The Government acknowledged the release of the report, but left any decisions to the end of the process.

“As the report is only a draft, it would be premature for the Government to make any comments on the merits of any specific proposal at this stage. The Government will consider its response in the context of the final report of Stage Two and further Stage Three work,” said Minister for Revenue and Financial Services, Kelly O’Dwyer.

“I encourage all interested stakeholders, especially young Australians, to continue to engage with the Commission through consultation on the draft report to provide insights into the merits and feasibility of the alternative models proposed.”

Submissions and comments in response to the draft report are due by Friday 28 April 2017. The Commission is also holding public hearings in Sydney and Melbourne.

The draft report is likely to be of considerable interest to the industry and retail sections of the super fund industry. Industry Super Australia tried to get out ahead of the draft report, releasing an ad campaign attacking bank-owned retail funds and saying the Productivity Commission report could lead to a dismantling of the Fair Work Commission process for selecting default super funds.

FSC welcomes draft report, Industry Super Australia and AIST opposed

The draft Productivity Commission report has split the superannuation industry down predictable lines.

The Financial Services Council (FSC) said it supports the Productivity Commission’s view that reform of default superannuation is necessary.
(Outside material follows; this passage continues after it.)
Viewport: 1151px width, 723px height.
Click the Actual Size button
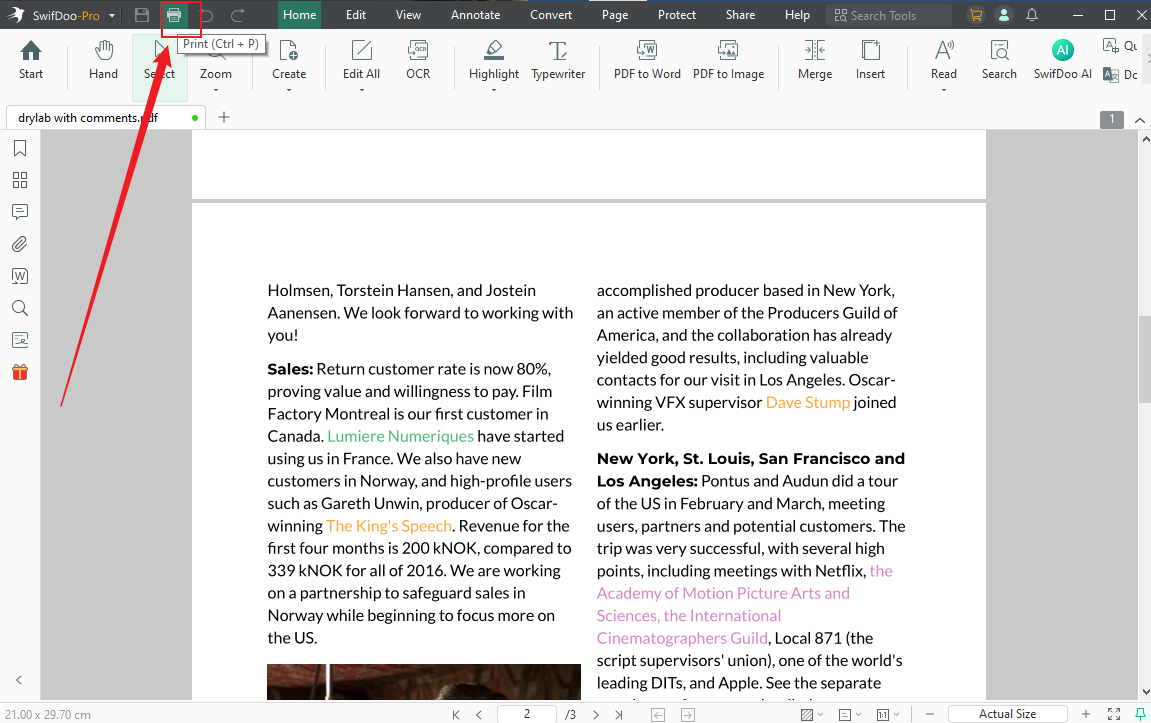coord(1007,713)
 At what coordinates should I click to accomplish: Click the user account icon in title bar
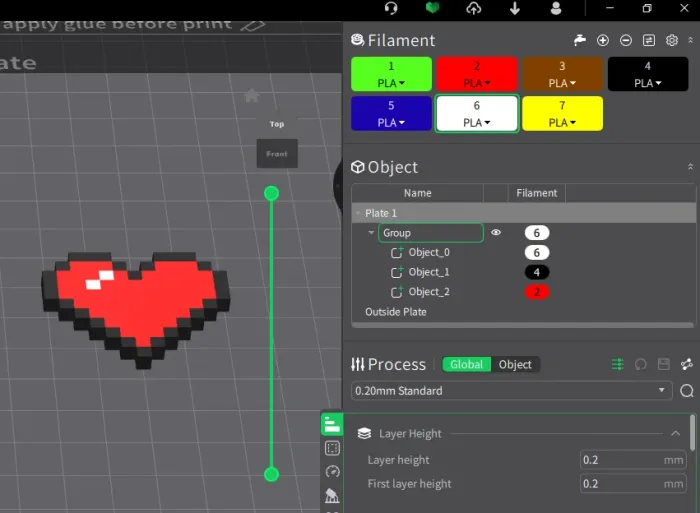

A statement released by the FSC after the draft report said the Commission “resoundingly rejected the current industrial system that directs consumers towards union-dominated default funds”.

“After extensive public consultation, the Productivity Commission – a highly credible and independent economic institution – is calling for an end to the status quo, that puts industry self-interest ahead of consumers,” said FSC CEO Sally Loane.

However the draft report has been sharply criticised by Industry Super Australia (ISA) and the Australian Institute of Superannuation Trustees (AIST).

ISA chief executive David Whiteley said: “As requested by the Terms of Reference, the report considers dismantling the most trusted, high performing part of our default system while ignoring the elephant in the room, which is the dismal performance of sales-driven retail funds.”

“Hundreds of billions of dollars in savings for millions of Australians are in underperforming and costly retail and bank-owned funds, yet the Productivity Commission’s prescriptions will do nothing about it,” he said.

“On the contrary the PC’s proposals will shift the balance from a system that safeguards consumers with high quality workplace defaults to one focused more on employee choice which better suits the profit-driven, bank-owned retail funds.”

“The Productivity commission approach focuses heavily on the first super fund a person joins – this will place banks in the box seat when a young person opens their first bank account and they cross sell a super fund at the same time.”

AIST said the Commission failed to provide evidence that changing the system for picking default super funds would benefit members, and that the change have the potential to put millions of Australians at rick of poorer retirement outcomes.

“The Productivity Commission calls for a quality filter to determine default fund status but a quality filter – that provides a high level of consumer protection for members – already exists in legislation through the Fair Work Commission process,” said AIST CEO Eva Scheerlinck.

“To propose complicated new default systems – that include setting up another government body – without even bothering to review the existing system is not only ludicrous, it is also inefficient,” Ms Scheerlinck said.

“AIST supports a system that ensures only the best performing funds are defaults.”